Der frühere Bayern-Profi Dietmar Hamann sieht die Fankritik im Fall Jérôme Boateng als Hauptursache für die Entscheidung der Münchner gegen eine erneute Verpflichtung des Ex-Nationalspielers. «Der einzige Grund, warum er keinen Vertrag bekommt, das sind die Fans», sagte Hamann am Samstag im TV-Sender Sky. Die sportlichen Argumente der Bayern, die ihren Verzicht auf Boateng mit der wieder besseren Personallage in der Abwehr begründeten, hält der 50-Jährige für vorgeschoben. «Damit kann ich nichts anfangen und da versuchen die Bayern, die Öffentlichkeit ein Stück weit für blöd zu verkaufen», sagte Hamann.

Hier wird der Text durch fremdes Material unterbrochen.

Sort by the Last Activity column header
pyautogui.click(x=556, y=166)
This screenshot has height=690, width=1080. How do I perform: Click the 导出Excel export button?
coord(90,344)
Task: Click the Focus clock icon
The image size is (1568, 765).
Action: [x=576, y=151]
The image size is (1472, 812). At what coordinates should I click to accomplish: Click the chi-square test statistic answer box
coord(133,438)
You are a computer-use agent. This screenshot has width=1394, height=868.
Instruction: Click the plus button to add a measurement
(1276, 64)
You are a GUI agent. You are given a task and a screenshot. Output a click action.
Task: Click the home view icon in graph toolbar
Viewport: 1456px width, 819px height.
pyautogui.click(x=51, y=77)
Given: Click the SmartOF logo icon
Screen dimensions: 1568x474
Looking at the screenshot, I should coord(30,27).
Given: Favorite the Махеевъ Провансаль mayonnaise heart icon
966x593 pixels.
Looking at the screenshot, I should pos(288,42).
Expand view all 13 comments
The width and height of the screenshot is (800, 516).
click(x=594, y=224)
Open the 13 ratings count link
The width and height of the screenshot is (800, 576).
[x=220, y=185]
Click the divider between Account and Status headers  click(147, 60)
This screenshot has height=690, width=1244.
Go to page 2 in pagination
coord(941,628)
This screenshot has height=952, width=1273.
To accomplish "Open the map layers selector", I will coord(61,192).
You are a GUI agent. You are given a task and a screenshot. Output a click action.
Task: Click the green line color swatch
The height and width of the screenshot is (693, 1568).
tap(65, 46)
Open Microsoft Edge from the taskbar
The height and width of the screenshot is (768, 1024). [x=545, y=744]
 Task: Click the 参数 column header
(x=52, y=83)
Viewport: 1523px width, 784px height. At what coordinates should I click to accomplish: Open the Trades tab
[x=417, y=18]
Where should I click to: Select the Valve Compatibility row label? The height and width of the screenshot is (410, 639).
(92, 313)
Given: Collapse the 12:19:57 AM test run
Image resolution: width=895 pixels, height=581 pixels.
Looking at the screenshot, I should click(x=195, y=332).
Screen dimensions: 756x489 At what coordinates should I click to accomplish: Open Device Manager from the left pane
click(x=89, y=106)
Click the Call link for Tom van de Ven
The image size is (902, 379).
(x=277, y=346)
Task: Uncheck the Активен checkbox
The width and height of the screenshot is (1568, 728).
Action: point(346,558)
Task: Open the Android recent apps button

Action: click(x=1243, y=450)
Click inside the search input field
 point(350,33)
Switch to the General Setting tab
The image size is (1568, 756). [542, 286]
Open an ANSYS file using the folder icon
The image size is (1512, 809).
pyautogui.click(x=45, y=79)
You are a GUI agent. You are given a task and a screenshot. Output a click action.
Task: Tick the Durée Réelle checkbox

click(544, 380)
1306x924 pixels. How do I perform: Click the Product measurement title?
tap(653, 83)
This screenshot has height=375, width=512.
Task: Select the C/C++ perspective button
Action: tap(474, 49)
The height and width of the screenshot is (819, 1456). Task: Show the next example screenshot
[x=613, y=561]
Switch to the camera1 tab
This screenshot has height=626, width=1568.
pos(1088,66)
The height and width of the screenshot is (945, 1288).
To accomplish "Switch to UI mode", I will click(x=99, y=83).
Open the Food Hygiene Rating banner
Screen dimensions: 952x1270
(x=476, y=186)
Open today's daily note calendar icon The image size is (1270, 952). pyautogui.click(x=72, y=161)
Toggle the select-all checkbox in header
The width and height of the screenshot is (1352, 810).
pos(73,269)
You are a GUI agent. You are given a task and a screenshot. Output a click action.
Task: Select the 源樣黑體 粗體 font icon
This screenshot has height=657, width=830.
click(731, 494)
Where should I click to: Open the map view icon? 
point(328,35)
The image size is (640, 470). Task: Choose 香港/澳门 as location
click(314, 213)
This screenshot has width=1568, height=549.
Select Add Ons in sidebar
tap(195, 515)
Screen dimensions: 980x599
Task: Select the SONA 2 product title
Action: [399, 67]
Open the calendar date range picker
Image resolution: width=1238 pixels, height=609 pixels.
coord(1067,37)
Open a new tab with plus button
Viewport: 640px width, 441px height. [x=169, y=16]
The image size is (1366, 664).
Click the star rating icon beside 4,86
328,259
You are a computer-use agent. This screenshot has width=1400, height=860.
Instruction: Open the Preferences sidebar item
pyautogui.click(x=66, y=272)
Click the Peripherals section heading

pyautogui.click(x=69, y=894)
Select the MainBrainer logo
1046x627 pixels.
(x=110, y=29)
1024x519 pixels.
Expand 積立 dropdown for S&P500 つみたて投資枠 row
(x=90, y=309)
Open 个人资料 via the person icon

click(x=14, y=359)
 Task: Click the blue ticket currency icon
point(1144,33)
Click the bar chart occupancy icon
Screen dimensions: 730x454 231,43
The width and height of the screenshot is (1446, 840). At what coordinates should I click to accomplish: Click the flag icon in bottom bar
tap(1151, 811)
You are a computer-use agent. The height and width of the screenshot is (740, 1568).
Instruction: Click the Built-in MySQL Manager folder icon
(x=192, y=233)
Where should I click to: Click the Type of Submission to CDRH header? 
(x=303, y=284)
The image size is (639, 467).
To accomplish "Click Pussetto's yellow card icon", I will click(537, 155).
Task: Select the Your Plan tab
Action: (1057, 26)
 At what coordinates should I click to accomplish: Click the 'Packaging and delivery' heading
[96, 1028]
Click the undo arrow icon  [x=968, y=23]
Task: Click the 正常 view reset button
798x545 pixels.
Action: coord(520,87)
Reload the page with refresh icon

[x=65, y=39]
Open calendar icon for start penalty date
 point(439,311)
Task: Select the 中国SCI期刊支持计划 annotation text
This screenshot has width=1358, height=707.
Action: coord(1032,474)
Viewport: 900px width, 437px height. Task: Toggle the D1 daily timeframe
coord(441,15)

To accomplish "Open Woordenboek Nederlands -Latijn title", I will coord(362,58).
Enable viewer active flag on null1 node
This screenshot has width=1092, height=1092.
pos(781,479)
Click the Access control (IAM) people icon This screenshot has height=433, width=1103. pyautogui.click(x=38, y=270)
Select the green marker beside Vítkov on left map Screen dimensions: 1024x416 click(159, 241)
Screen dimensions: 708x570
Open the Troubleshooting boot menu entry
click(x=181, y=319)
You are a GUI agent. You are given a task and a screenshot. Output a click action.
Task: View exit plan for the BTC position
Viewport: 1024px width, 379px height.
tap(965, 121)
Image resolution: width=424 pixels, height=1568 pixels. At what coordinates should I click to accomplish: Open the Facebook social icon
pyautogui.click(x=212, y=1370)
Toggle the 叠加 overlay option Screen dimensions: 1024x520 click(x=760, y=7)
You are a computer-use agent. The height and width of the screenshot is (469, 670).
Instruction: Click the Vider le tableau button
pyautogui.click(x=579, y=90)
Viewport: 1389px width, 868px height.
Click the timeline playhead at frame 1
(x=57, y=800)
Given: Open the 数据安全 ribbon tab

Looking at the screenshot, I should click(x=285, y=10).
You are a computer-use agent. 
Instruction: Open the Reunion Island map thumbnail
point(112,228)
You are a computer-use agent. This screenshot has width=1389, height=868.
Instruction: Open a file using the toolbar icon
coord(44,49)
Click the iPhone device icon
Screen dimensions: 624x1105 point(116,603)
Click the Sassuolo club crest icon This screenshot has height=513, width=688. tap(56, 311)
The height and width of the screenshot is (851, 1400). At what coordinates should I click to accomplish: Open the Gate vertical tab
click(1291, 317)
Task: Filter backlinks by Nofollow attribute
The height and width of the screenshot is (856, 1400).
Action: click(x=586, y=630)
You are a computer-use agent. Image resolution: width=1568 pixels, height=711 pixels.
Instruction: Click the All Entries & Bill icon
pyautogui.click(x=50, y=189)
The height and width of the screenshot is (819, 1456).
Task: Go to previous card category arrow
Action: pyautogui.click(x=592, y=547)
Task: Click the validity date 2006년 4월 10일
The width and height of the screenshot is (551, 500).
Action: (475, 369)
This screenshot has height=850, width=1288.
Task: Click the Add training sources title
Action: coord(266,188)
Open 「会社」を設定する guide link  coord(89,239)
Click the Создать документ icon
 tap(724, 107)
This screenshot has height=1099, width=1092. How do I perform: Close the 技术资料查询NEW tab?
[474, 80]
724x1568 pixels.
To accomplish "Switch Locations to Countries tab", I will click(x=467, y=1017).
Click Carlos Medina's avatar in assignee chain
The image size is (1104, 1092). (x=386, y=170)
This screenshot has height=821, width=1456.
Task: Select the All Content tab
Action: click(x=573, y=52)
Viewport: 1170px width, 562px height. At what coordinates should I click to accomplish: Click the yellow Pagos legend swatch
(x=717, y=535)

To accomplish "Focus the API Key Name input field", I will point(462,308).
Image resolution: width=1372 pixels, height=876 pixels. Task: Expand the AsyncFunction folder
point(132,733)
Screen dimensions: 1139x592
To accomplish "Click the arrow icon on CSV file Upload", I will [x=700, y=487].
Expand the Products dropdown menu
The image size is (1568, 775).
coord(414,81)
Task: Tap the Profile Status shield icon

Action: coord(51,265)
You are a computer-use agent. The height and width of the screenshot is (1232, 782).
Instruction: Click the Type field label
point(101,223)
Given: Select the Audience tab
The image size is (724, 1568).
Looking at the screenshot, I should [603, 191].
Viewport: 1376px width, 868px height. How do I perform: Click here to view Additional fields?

Boateng steht vor einem neuen Strafprozess in Bayern, weil ihm vorgeworfen wird, im Sommer 2018 seine damalige Lebensgefährtin und Mutter seiner Kinder im Urlaub angegriffen zu haben. Deswegen wurde der 35-Jährige im Vorjahr wegen Körperverletzung und Beleidigung in zweiter Instanz zu einer Geldstrafe von 1,2 Millionen Euro verurteilt – dieses Urteil aber hob das Bayerische Oberlandesgericht jüngst auf und gab den Fall zurück an das Landgericht München I. Die Causa wird deshalb neu aufgerollt. Der frühere Fußball-Nationalspieler beklagte ein unfaires Verfahren und eine Vorverurteilung.
Dass der Weltmeister von 2014 bei seinem früheren Club zuletzt für mehrere Tage mittrainieren durfte und die Bayern einen Kurzzeit-Vertrag für ihn in Betracht zogen, sorgte für heftige Debatten. «Dass es den Sponsoren und Fans möglicherweise nicht recht ist, hätte man vorher wissen müssen», sagte Hamann und sprach von einem «Beben in der Fanszene». Der FC Bayern habe die Situation um Boateng unterschätzt.
Die Münchner boten Boateng an, sich weiter beim Rekordmeister fit zu halten. Seine körperliche Verfassung sei gut, hieß es. Zuletzt war Boateng, der bei Olympique Lyon nach zwei Jahren keinen neuen Vertrag erhalten hatte, vereinslos. Deshalb hätte er auch außerhalb der Transferperiode verpflichtet werden können.